Collected data entries
────────────────────

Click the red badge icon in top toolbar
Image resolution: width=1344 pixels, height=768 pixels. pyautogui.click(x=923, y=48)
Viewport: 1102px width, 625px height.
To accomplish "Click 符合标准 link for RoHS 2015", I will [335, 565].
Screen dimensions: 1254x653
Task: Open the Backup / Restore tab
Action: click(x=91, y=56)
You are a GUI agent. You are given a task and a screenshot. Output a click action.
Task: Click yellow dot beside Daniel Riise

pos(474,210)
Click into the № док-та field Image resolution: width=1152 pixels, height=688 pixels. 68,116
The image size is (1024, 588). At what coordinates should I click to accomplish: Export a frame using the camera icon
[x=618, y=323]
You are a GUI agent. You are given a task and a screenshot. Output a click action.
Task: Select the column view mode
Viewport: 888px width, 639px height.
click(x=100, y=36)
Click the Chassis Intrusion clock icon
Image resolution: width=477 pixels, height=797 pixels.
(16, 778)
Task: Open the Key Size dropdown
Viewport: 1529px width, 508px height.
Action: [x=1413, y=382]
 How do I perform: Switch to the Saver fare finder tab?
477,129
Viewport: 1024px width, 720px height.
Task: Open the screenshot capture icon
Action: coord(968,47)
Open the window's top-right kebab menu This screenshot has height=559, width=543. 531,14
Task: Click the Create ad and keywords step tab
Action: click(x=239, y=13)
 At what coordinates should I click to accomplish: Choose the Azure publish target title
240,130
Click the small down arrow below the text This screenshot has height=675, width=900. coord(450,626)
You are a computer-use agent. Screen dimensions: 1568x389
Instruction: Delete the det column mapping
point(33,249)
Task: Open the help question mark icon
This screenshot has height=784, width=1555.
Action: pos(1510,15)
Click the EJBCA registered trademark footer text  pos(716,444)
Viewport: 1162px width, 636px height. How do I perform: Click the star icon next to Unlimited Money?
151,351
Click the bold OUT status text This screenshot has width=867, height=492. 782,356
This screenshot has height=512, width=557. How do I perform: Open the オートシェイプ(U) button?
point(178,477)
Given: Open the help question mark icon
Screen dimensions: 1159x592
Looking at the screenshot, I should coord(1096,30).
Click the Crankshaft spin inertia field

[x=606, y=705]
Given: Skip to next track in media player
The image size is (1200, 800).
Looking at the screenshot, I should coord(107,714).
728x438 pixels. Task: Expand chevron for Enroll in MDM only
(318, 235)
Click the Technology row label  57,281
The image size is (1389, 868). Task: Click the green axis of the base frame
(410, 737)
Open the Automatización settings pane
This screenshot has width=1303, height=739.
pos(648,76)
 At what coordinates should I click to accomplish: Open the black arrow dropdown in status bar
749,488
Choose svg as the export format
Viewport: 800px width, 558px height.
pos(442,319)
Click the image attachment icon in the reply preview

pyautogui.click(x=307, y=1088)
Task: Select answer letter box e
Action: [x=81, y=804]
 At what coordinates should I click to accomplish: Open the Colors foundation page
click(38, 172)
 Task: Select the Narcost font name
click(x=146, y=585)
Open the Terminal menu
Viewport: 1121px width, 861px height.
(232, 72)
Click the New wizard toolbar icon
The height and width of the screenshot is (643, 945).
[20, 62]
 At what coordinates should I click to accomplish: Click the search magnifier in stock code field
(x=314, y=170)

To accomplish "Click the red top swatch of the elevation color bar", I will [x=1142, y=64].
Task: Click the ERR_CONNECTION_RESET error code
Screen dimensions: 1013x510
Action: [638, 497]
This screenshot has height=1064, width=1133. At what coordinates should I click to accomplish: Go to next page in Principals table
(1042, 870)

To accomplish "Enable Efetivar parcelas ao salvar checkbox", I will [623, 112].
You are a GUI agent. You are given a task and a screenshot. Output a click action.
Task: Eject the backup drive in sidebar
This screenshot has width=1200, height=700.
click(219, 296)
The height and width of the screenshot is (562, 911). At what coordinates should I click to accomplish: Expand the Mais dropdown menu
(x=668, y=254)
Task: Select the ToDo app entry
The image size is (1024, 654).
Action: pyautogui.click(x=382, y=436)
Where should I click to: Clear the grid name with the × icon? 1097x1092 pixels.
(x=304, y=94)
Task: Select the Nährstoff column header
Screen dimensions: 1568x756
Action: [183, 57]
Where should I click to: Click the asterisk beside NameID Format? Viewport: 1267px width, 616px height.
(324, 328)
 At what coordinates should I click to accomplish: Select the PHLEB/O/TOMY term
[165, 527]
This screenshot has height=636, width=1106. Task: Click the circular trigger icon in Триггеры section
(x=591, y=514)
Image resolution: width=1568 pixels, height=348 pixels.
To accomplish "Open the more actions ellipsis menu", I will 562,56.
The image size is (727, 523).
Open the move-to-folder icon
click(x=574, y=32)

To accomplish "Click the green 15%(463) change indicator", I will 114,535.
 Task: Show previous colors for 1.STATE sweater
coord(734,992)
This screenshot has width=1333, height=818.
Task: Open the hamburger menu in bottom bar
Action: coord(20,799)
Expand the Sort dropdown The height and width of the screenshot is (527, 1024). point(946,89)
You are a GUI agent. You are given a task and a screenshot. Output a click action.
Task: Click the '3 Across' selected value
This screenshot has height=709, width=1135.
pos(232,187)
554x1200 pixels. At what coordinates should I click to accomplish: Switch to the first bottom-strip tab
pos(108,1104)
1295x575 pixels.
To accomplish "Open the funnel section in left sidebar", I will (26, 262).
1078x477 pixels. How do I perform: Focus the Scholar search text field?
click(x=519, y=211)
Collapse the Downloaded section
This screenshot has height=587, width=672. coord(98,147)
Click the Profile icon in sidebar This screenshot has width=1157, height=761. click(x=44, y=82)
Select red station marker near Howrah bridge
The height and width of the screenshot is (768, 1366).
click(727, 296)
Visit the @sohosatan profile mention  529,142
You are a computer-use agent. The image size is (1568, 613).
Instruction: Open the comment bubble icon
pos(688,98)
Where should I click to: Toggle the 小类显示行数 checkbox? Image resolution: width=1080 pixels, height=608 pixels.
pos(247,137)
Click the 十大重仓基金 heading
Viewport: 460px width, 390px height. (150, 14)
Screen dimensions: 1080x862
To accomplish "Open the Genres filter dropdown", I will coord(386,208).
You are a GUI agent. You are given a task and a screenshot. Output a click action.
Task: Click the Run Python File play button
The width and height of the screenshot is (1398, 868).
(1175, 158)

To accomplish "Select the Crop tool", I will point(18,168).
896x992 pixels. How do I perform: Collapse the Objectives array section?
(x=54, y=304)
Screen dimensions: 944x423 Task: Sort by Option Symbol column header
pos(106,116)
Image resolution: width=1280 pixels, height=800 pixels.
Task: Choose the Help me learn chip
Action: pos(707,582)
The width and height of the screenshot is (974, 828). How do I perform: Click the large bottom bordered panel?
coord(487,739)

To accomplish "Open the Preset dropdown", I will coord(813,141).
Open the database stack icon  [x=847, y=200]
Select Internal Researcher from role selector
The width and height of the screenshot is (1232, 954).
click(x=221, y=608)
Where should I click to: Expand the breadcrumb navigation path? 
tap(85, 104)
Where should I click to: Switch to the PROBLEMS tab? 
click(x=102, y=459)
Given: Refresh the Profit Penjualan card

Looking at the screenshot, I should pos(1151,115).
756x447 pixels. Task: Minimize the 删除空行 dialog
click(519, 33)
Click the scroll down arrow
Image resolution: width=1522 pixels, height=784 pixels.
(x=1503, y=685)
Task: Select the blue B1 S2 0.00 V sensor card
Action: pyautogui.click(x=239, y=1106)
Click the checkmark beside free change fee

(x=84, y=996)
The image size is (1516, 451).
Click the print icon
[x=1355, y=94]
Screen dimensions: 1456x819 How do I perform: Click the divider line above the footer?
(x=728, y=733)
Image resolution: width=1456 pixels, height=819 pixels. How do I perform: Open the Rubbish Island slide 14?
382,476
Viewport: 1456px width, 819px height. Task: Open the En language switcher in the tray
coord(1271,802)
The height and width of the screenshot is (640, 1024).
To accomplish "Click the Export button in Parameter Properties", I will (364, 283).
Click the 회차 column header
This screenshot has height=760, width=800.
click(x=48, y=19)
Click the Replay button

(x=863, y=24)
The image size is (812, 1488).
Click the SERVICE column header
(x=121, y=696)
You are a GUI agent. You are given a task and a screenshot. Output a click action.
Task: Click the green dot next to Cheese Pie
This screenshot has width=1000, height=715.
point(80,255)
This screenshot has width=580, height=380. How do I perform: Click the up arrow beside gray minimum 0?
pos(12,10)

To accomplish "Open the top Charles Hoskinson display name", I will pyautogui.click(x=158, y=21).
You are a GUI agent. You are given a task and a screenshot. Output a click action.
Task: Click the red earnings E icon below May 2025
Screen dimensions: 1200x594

────────────────────

- [BRIEF]
When a line of the data above holds the string "below", count it, and reply with the resulting number only.

- [EXERCISE OUTPUT]
2